Smart Business spoke with Wilson about audit systems, their purpose, types and basic implementation.
Why might some companies not have an established audit system?
Often the term ‘audit’ conjures up the idea of large companies with full-time staffers whose only job is to conduct audits. Companies don’t need employees devoting significant time to an internal audit system for an audit to be effective. The process can be scaled down to focused processes any company can effectively manage. In fact, many business owners are likely already performing many audit functions, just without calling it an internal audit process.
There’s also the perception that audits performed by outside agencies are expensive and the value might not match the price. Companies most likely don’t need a top-to-bottom audit. They can have testing done that is designed to look for a specific process, which is very affordable.
What are the steps to putting an audit system in place?
Companies should start by talking with the experts that are closest to them. For instance, someone in the company may have an internal audit background and may be capable of establishing internal audit procedures. If not, talk with an external accounting firm. Auditors from an outside agency can be brought in to gauge the effectiveness of a company’s controls, or can offer advice on how to set up an internal audit process.
Testing can be fairly basic — for example, select and follow a transaction through the accounting cycle to a general ledger, compare the findings to those of the previous month and budgeted numbers, and if the numbers don’t match, a formal investigation should be undertaken.

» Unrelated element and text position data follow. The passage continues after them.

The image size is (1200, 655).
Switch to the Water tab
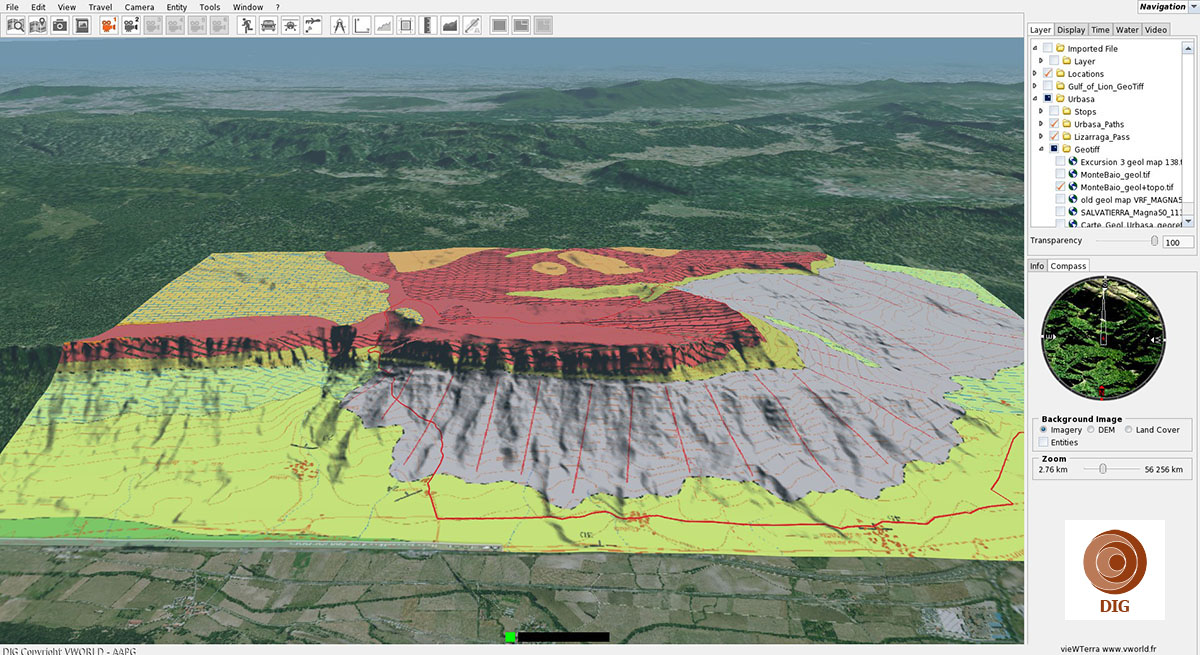tap(1127, 30)
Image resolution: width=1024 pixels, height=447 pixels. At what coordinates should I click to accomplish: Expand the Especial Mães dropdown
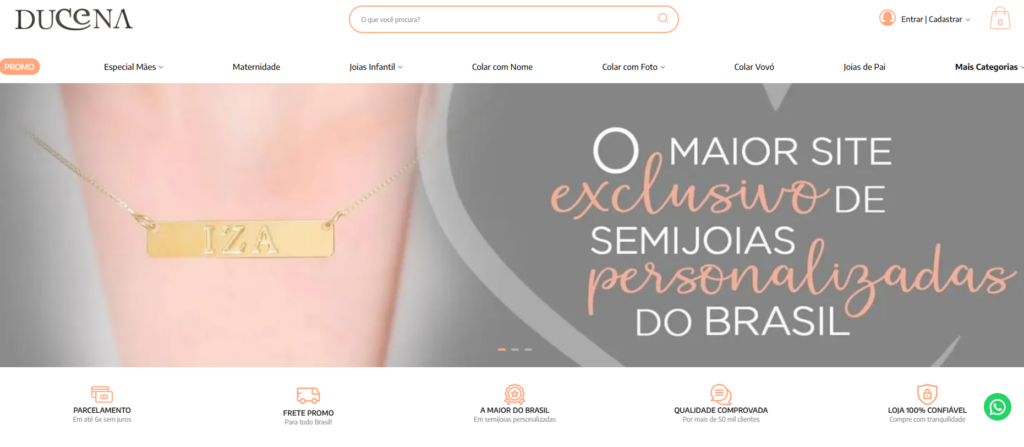click(134, 67)
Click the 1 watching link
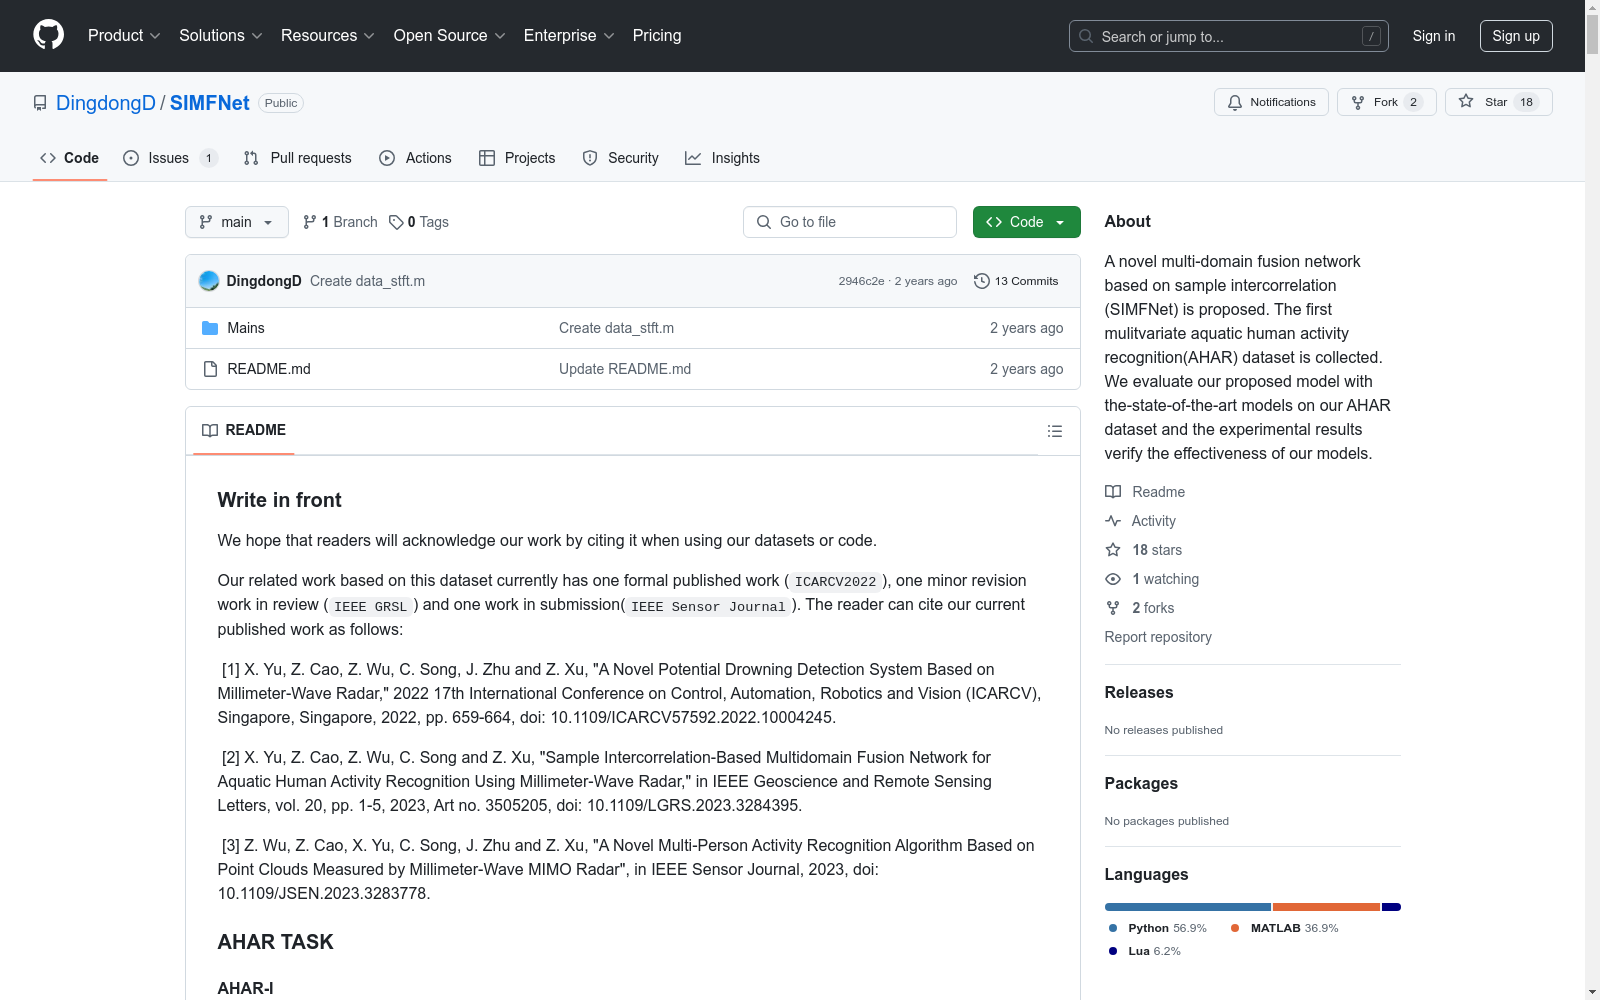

When determining personnel processes, the top priority is segregation of duties, especially around handling cash and assets. Payroll is a good example. Within this function, the person who processes payroll shouldn’t be the same person who adds employees to the payroll system. Similarly, the person who initiates disbursements and transfers shouldn’t be the same person doing bank reconciliations.
At the end of each month, it should be standard practice to review financial statements and compare them to the previous month and the budget or forecasting statement to see if they meet expectations. Monthly statements should reflect what’s been budgeted. If not, what was the reason? Look into any unexpected results that don’t have a justification.
Ultimately a company needs to have the right controls in place and then test those controls. Run a random internal audit to test that the segregation of duties is being maintained. That can be done though a company’s accounting system. Each system has controls and rights associated with logins, so it’s possible to check to see that the segregation of duties is being maintained.
How can a company determine the best approach to setting up an audit system?
It’s important to understand that every company is different, so one company’s control procedures aren’t necessarily going to fit another company’s processes. Just focus on a few key procedures — those that may expose the company to the most risk of fraud — and make sure those processes are monitored and tested regularly.
The term audit shouldn’t be frightening. Efficient internal controls are important, no matter the type or size of the company. Internal and external controls can be scaled to fit a company’s specific needs. And if setting up an audit process is far outside the wheelhouse of anyone in the company, consider working with an accounting firm to test specific controls that are important to the business.